“The insult” e “Human flow”: a Venezia si parla di migrazione e rifugiati

In concorso, un documentario sui flussi che interessano l'Europa e un dramma nella Beirut di oggi

Il mio secondo giorno alla Biennale di Venezia è cominciato e si è concluso con delle proiezioni in concorso dal sapore quanto mai contemporaneo.

The insult”, di Ziad Doueiri, è ambientato a Beirut e parla del testa a testa in tribunale tra un libanese cristiano e un profugo palestinese, scatenato da un insulto. “Human flow”, dell’artista cinese Ai Weiwei, invece, è un documentario sui flussi migratori che interessano varie parti del mondo, l’Europa in particolare.

Entrambi i film, a modo loro, affrontano aspetti critici della migrazione, uno raccontandoci una storia, l’altro mostrandoci i fatti. Entrambi insistono sulla dignità dell’essere umano, di qualsiasi essere umano, quali che siano il suo passato e la sua condizione presente.

 

“HUMAN FLOW”: UN DOCUMENTARIO PER RACCONTARE LE MIGRAZIONI

Un film di Ai Weiwei. Con Boris Cheshirkov, Marin Din Kajdomcaj, Princess Dana Firas of Jordan, Abeer Khalid, Rania Khaleel Awad Al-Mutamid. Documentario, 140′. Germania, USA, 2017

Un lungo – forse troppo – insieme di filmati e informazioni che ci mettono davanti agli occhi in uno stile diretto e incisivo la situazione attuale. “Human Flow” di Ai Weiwei potremmo sintetizzarlo così. Il cartello che grida “Europa, non rimandarci all’inferno!” mi ha quasi spezzato il cuore.

Ai Weiwei si interessa da tempo al tema dei rifugiati, e l’anno scorso aveva ricoperto la Konzerthaus di Berlino di centinaia di giubbotti di salvataggio a simboleggiare i migranti morti in mare.

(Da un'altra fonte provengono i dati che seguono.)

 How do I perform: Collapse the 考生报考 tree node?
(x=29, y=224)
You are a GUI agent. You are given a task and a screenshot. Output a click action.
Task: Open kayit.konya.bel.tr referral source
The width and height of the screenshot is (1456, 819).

Il documentario segue i suoi viaggi nelle zone di confine e nei campi profughi di Asia Centrale, Europa, Africa e America: si vede l’artista cucinare e scherzare con i migranti, ma anche aiutare i soccorsi sul campo.

L’arte cinematografica è un mezzo potente, e sembra che Ai voglia sfruttarne la potenza per dire al mondo – e più nello specifico all’Europa – di comprendere e fare qualcosa. Ma cosa? Questo il regista non lo dice. In fondo non spetta a lui, in quanto artista, decidere le manovre politiche necessarie.

 

“THE INSULT”: CONFLITTI E INCOMPRENSIONI NEL LIBANO MULTIETNICO

Un film di Ziad Doueiri. Con Adel Karam, Kamel El Basha, Camille Salameh, Rita Hayek. Drammatico, 110′. Libano, 2017

Più complesso, “The insult”. Secondo le parole del regista, racconta la vicenda di due persone ordinarie che in circostanze straordinarie devono superare molte difficoltà per arrivare alla pace.

Perché il Libano è un luogo complesso, con gruppi etnici e religiosi diversi che convivono in uno spazio piuttosto limitato, risultato delle varie guerre che hanno dilaniato il Medio Oriente e creato milioni di rifugiati, perlopiù palestinesi.

I pregiudizi e i rancori verso “l’altro”, allora, alimentano fuochi che diventano sempre più grandi, fino a sfuggire di mano. L’episodio dell’insulto sembra banale, e probabilmente in un’altra città sarebbe finito lì. Invece a Beirut si carica di significati nascosti nati dalle ingiustizie, dalle guerre, dalle emergenze, che rendono i due contendenti vittime e colpevoli allo stesso tempo.

C’è davvero un vincitore alla fine del processo? Difficile dirlo, ma almeno c’è speranza, e forse tanto basta. Ricordiamoci che “Nessuno ha l’esclusiva della sofferenza”, come dice l’avvocato dell’accusa.

Ottimo ritmo, brillanti interpretazioni, regia fluida: un film che merita dei riconoscimenti.

E non dimentichiamoci delle donne, sagge e comprensive, che hanno un effetto calmante sugli uomini perché riescono a vedere la situazione in modo oggettivo. Ziad Doueiri adora le figure femminili e amerebbe vedere un mondo arabo governato da loro. Perché no? Vorrei vederlo anch’io.